Bill Tupou (born 2 July 1990) () is a former Tonga international rugby league footballer who last played as a  or on the  for Wakefield Trinity in the Super League.

He previously played for the New Zealand Warriors and the Canberra Raiders in the National Rugby League (NRL).

Background
Tupou was born in Auckland, New Zealand.

Early years
Tupou attended Kelston Boys High School and played for the Bay Roskill Vikings and Marist Saints in the Auckland Rugby League competition.

Tupou represented the New Zealand Under-16 side and also represented Auckland Under-16 teams.

Playing career
With the creation of the Toyota Cup in 2008 Tupou joined the New Zealand Warriors under-20 side and scored 14 tries in 19 games. He repeated this effort in 2009, scoring 14 tries in just 17 games.

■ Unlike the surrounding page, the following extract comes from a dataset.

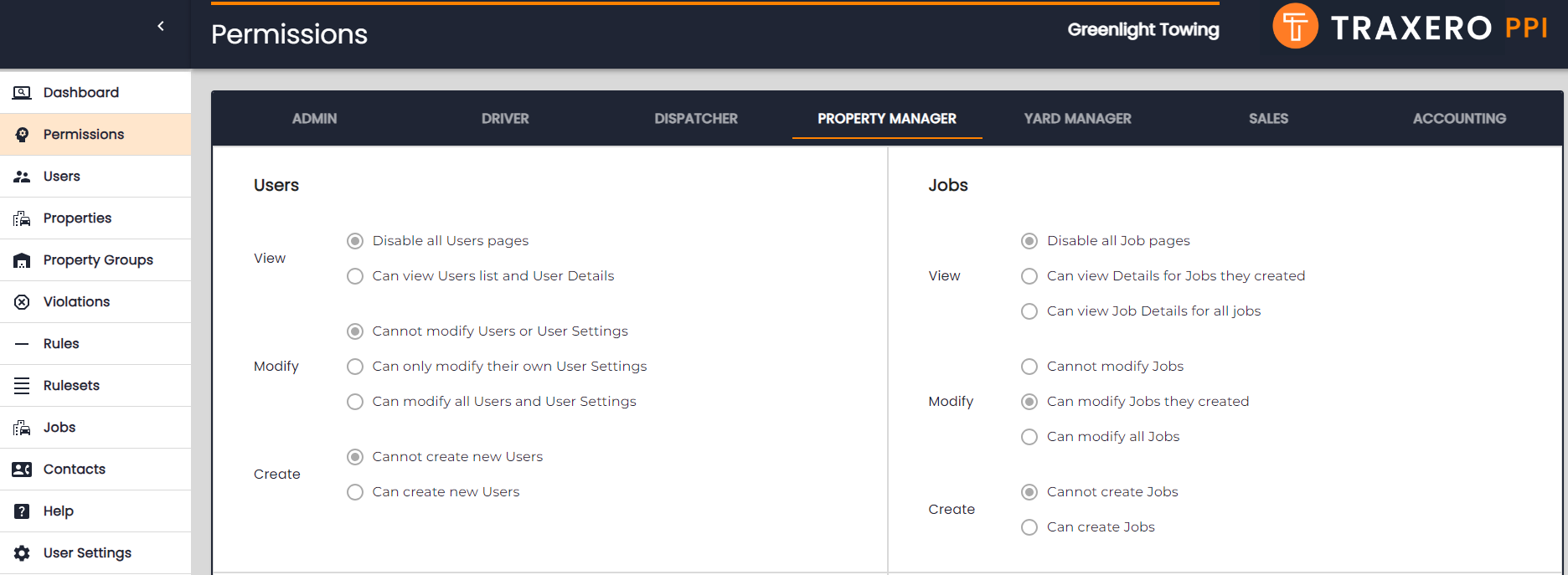This screenshot has width=1568, height=575.
Task: Select 'Disable all Job pages'
Action: pyautogui.click(x=1029, y=240)
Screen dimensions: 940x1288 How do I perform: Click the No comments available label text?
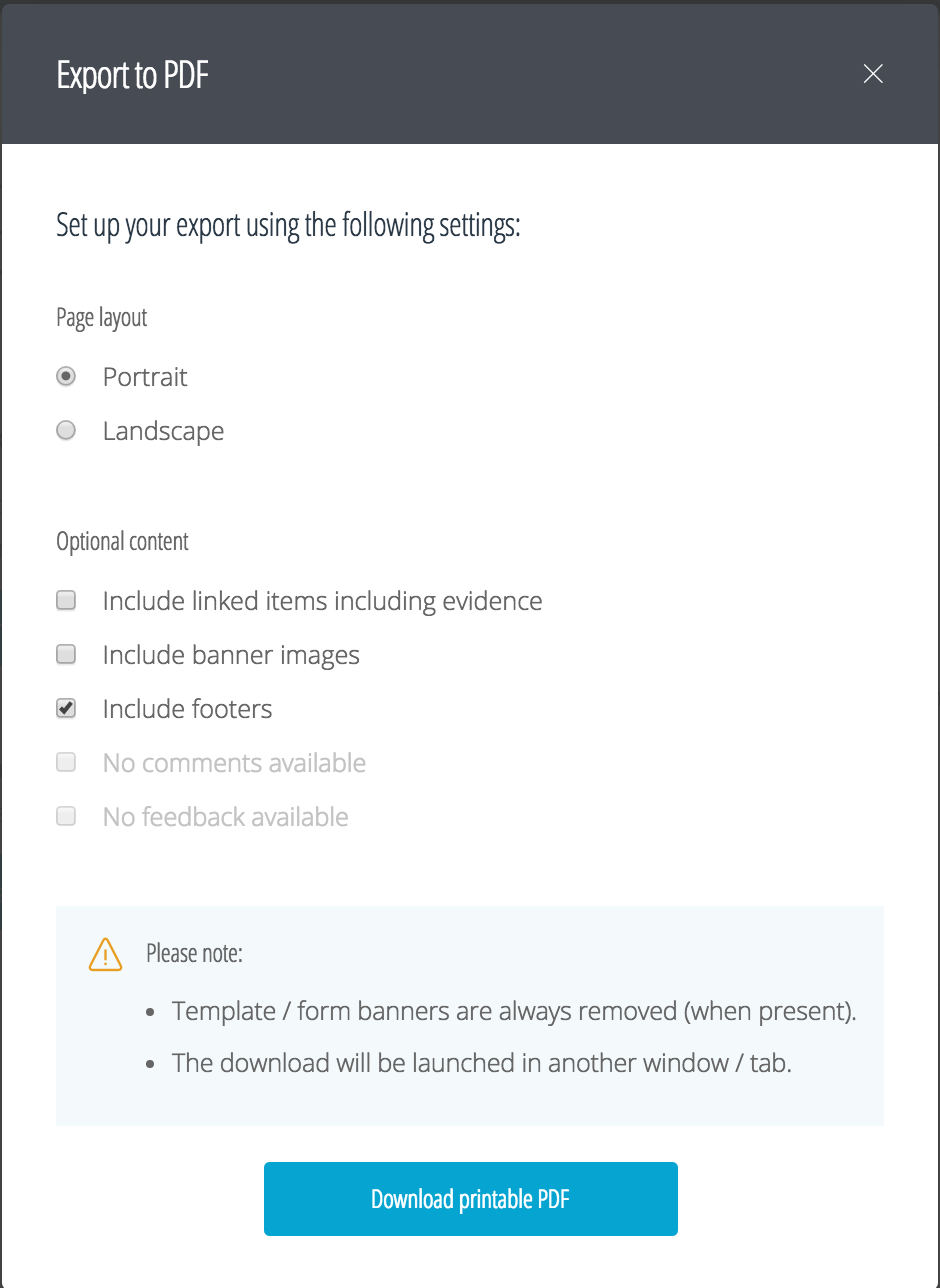point(234,763)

Tupou was one of a small group of players still eligible for the side in 2010. In all, Tupou played 51 Toyota Cup games for the Junior Warriors, scoring thirty seven tries.

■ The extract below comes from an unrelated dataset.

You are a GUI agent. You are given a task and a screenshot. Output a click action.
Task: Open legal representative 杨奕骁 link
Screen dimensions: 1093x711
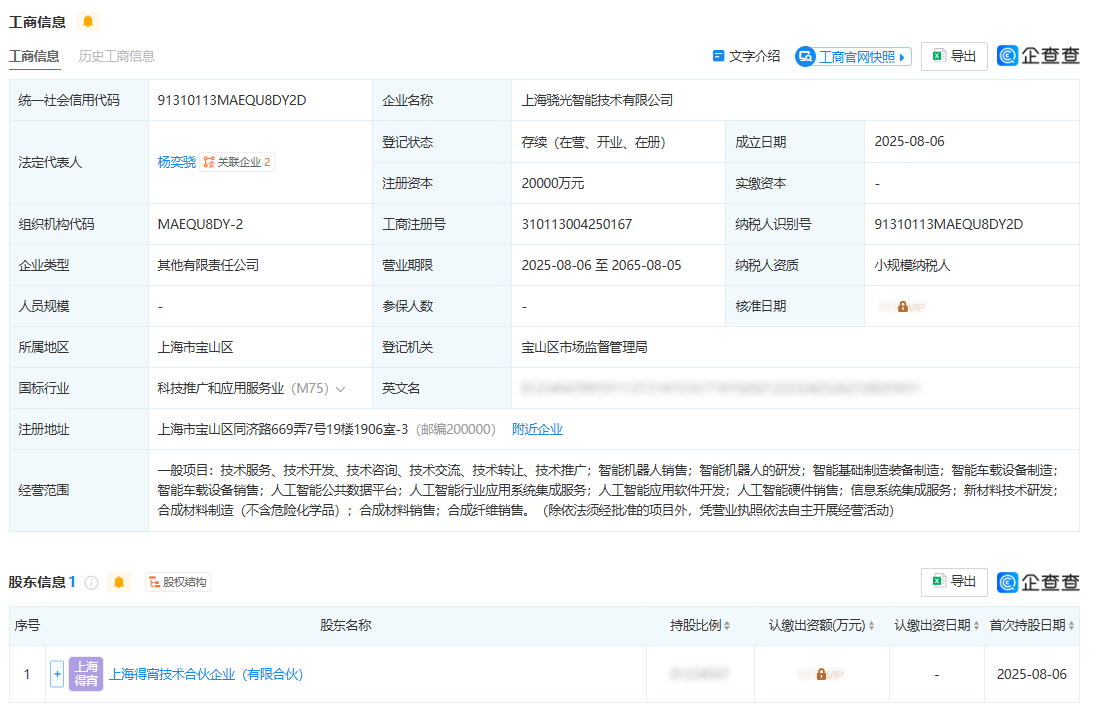tap(176, 162)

In 2010 he trained during the pre-season with the senior side and was named to make his first grade début for the Warriors on 4 April 2010 against the Manly-Warringah Sea Eagles.

In 2010 he was picked for the Junior Kiwis.

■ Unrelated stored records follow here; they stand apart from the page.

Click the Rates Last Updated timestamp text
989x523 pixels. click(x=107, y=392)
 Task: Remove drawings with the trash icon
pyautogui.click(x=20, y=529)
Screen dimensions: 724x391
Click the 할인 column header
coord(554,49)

In the 2011 NRL season, Tupou played 17 games for the New Zealand Warriors as the club reached the 2011 NRL Grand Final.  Tupou played on the wing in the club's loss against Manly-Warringah.

On 12 October 2011 he was called into the New Zealand national rugby league team squad for the Four Nations tournament.

In 2012, Tupou re-signed with the New Zealand Warriors until the end of the 2014 NRL season.

Tupou joined Canberra on 25 June 2013. He had felt as though he was on the outer with the New Zealand Warriors under new coach Matt Elliot who had preferred others to him on the wing during the 2013 season.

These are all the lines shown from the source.